**Data**
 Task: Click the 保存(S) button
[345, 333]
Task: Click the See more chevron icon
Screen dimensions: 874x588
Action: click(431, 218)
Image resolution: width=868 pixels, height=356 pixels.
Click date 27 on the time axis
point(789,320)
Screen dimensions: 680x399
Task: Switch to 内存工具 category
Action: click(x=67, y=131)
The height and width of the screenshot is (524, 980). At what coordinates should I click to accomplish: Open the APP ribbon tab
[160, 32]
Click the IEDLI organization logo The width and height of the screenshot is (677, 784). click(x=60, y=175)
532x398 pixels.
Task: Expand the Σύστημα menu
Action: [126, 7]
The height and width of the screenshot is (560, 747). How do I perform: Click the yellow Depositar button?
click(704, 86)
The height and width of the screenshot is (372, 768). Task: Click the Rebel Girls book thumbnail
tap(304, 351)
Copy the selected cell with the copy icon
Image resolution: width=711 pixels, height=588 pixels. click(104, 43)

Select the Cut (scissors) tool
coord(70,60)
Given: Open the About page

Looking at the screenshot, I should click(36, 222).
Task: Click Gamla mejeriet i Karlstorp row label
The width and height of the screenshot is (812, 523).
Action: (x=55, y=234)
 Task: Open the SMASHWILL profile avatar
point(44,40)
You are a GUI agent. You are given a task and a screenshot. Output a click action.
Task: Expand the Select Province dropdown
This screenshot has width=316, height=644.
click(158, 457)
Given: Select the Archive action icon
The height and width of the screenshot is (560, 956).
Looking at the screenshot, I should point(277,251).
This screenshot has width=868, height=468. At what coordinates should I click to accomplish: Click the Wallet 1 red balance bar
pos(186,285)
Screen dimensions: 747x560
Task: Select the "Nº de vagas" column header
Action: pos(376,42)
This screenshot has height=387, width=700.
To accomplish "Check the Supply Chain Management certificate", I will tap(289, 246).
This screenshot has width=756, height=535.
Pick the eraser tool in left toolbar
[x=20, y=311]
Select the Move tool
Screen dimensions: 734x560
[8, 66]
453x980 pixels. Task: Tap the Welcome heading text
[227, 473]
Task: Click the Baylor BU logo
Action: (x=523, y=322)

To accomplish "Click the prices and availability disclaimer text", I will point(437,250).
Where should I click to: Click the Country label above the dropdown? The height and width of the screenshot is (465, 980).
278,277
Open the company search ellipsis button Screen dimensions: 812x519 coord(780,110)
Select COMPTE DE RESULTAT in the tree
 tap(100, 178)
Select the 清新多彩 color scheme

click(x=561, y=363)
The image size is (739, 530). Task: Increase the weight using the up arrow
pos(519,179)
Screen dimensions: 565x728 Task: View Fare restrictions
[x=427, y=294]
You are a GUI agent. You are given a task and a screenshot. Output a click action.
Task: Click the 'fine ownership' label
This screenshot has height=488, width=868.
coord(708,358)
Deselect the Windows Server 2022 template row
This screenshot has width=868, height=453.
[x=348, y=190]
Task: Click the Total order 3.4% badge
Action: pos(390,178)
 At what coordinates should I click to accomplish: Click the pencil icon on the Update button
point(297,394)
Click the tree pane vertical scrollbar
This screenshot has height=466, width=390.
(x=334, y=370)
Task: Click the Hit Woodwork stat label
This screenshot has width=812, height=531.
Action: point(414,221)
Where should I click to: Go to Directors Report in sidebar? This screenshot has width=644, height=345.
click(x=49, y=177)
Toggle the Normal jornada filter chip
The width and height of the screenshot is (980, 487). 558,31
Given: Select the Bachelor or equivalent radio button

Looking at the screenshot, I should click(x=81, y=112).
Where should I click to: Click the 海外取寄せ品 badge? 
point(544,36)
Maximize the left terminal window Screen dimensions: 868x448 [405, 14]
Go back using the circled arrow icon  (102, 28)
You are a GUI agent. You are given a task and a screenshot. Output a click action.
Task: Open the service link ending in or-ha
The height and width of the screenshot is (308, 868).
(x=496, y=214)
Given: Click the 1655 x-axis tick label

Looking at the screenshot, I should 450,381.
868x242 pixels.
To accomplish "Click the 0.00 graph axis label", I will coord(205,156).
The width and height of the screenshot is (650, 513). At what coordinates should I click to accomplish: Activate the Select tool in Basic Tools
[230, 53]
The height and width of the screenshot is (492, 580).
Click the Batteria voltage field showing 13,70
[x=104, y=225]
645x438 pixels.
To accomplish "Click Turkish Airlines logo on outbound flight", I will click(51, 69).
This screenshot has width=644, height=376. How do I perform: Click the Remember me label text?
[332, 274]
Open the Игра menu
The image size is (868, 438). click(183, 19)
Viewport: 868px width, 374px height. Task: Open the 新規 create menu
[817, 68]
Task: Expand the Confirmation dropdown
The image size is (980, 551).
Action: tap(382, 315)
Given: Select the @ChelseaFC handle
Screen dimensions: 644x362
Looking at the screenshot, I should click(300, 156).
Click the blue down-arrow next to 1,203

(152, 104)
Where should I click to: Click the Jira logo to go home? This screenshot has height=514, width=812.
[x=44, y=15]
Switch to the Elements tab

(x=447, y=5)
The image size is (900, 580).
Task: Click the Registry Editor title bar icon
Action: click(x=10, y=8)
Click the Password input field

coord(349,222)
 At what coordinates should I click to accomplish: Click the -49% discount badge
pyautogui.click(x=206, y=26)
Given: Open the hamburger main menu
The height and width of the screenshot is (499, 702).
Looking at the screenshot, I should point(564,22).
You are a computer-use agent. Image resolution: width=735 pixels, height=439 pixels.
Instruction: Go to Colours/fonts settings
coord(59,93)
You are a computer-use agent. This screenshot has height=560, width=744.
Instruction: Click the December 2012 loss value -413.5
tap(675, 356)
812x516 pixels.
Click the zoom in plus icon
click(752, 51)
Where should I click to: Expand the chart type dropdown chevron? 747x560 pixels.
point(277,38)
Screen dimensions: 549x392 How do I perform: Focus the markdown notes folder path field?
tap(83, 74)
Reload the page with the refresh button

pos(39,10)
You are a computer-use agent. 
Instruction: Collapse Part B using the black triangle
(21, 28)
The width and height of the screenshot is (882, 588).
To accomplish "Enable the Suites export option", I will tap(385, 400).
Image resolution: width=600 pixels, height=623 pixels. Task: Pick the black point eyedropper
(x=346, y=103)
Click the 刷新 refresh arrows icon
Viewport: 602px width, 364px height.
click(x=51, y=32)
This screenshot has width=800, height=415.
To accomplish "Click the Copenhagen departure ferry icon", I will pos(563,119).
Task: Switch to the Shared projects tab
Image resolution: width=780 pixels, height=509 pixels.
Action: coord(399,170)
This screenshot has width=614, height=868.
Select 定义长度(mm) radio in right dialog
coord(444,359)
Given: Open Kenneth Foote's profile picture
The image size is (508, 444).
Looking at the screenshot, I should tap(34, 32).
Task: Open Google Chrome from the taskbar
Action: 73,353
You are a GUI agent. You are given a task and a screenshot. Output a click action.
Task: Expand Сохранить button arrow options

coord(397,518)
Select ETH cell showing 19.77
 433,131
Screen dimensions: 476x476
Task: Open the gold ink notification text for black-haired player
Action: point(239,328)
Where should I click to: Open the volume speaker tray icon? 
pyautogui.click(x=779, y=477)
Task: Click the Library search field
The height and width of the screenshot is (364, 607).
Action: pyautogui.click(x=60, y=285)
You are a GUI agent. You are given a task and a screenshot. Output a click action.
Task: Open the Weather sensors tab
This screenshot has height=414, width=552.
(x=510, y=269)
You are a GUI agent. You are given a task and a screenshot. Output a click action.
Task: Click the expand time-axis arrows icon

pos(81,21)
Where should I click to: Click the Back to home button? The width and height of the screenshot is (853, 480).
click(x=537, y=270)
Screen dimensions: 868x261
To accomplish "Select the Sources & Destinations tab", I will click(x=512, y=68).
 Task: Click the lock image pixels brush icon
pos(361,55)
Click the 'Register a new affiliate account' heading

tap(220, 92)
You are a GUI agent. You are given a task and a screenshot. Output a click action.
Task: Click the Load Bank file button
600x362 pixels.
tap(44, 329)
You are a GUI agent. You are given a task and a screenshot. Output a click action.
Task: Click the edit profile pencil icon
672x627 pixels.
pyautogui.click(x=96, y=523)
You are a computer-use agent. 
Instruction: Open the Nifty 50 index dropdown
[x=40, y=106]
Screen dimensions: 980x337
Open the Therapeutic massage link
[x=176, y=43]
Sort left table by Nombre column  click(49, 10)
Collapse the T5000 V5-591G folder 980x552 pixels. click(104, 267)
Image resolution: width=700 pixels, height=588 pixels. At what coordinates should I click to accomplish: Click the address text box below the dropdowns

**Directions**
Starting with the first line of the entries, transcribe every line up to and including the one with "Task: Expand the Select Province dropdown".

**Completed task**
 Task: Click the 保存(S) button
[345, 333]
Task: Click the See more chevron icon
Screen dimensions: 874x588
Action: click(431, 218)
Image resolution: width=868 pixels, height=356 pixels.
Click date 27 on the time axis
point(789,320)
Screen dimensions: 680x399
Task: Switch to 内存工具 category
Action: click(x=67, y=131)
The height and width of the screenshot is (524, 980). At what coordinates should I click to accomplish: Open the APP ribbon tab
[160, 32]
Click the IEDLI organization logo The width and height of the screenshot is (677, 784). click(x=60, y=175)
532x398 pixels.
Task: Expand the Σύστημα menu
Action: [126, 7]
The height and width of the screenshot is (560, 747). How do I perform: Click the yellow Depositar button?
click(704, 86)
The height and width of the screenshot is (372, 768). Task: Click the Rebel Girls book thumbnail
tap(304, 351)
Copy the selected cell with the copy icon
Image resolution: width=711 pixels, height=588 pixels. click(104, 43)

Select the Cut (scissors) tool
coord(70,60)
Given: Open the About page

Looking at the screenshot, I should click(36, 222).
Task: Click Gamla mejeriet i Karlstorp row label
The width and height of the screenshot is (812, 523).
Action: (x=55, y=234)
 Task: Open the SMASHWILL profile avatar
point(44,40)
You are a GUI agent. You are given a task and a screenshot. Output a click action.
Task: Expand the Select Province dropdown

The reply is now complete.